**MATERIAL FOR THIS TASK**
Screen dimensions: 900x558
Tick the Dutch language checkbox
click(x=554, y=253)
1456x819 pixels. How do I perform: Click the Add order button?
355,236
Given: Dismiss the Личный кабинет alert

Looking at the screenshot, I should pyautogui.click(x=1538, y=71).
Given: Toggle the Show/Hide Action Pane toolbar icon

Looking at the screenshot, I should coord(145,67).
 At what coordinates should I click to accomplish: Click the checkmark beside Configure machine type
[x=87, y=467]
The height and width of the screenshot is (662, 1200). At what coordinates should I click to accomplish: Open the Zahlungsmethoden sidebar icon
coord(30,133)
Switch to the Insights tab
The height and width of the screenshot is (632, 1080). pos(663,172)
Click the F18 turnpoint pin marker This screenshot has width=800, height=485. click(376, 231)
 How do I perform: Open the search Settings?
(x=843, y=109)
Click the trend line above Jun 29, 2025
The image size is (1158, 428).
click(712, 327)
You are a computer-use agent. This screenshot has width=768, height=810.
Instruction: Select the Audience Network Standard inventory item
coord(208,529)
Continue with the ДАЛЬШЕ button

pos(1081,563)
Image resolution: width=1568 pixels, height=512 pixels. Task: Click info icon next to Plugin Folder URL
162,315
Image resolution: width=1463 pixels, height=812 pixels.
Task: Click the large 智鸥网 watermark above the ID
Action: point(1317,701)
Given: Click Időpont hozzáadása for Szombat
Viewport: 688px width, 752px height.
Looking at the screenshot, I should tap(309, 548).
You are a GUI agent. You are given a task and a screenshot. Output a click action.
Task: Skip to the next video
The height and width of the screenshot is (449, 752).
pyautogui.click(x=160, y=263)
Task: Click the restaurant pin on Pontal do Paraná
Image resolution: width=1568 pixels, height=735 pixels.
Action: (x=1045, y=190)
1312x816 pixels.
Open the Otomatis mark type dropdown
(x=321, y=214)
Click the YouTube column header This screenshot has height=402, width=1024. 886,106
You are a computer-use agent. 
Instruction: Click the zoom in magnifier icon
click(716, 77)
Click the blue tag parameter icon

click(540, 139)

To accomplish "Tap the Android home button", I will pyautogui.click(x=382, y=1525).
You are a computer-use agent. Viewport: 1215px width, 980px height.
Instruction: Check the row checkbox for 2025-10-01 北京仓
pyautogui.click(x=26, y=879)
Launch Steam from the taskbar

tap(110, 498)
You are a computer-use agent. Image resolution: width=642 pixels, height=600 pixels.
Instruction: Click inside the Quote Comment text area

**EXERCISE AIM**
Give back every line of the data exactly.

**EXERCISE SOLUTION**
Screen dimensions: 900x558
Tick the Dutch language checkbox
click(x=554, y=253)
1456x819 pixels. How do I perform: Click the Add order button?
355,236
Given: Dismiss the Личный кабинет alert

Looking at the screenshot, I should pyautogui.click(x=1538, y=71).
Given: Toggle the Show/Hide Action Pane toolbar icon

Looking at the screenshot, I should coord(145,67).
 At what coordinates should I click to accomplish: Click the checkmark beside Configure machine type
[x=87, y=467]
The height and width of the screenshot is (662, 1200). At what coordinates should I click to accomplish: Open the Zahlungsmethoden sidebar icon
coord(30,133)
Switch to the Insights tab
The height and width of the screenshot is (632, 1080). pos(663,172)
Click the F18 turnpoint pin marker This screenshot has width=800, height=485. click(376, 231)
 How do I perform: Open the search Settings?
(x=843, y=109)
Click the trend line above Jun 29, 2025
The image size is (1158, 428).
click(712, 327)
You are a computer-use agent. This screenshot has width=768, height=810.
Instruction: Select the Audience Network Standard inventory item
coord(208,529)
Continue with the ДАЛЬШЕ button

pos(1081,563)
Image resolution: width=1568 pixels, height=512 pixels. Task: Click info icon next to Plugin Folder URL
162,315
Image resolution: width=1463 pixels, height=812 pixels.
Task: Click the large 智鸥网 watermark above the ID
Action: point(1317,701)
Given: Click Időpont hozzáadása for Szombat
Viewport: 688px width, 752px height.
Looking at the screenshot, I should tap(309, 548).
You are a GUI agent. You are given a task and a screenshot. Output a click action.
Task: Skip to the next video
The height and width of the screenshot is (449, 752).
pyautogui.click(x=160, y=263)
Task: Click the restaurant pin on Pontal do Paraná
Image resolution: width=1568 pixels, height=735 pixels.
Action: (x=1045, y=190)
1312x816 pixels.
Open the Otomatis mark type dropdown
(x=321, y=214)
Click the YouTube column header This screenshot has height=402, width=1024. 886,106
You are a computer-use agent. 
Instruction: Click the zoom in magnifier icon
click(716, 77)
Click the blue tag parameter icon

click(540, 139)

To accomplish "Tap the Android home button", I will pyautogui.click(x=382, y=1525).
You are a computer-use agent. Viewport: 1215px width, 980px height.
Instruction: Check the row checkbox for 2025-10-01 北京仓
pyautogui.click(x=26, y=879)
Launch Steam from the taskbar

tap(110, 498)
You are a computer-use agent. Image resolution: width=642 pixels, height=600 pixels.
Instruction: Click inside the Quote Comment text area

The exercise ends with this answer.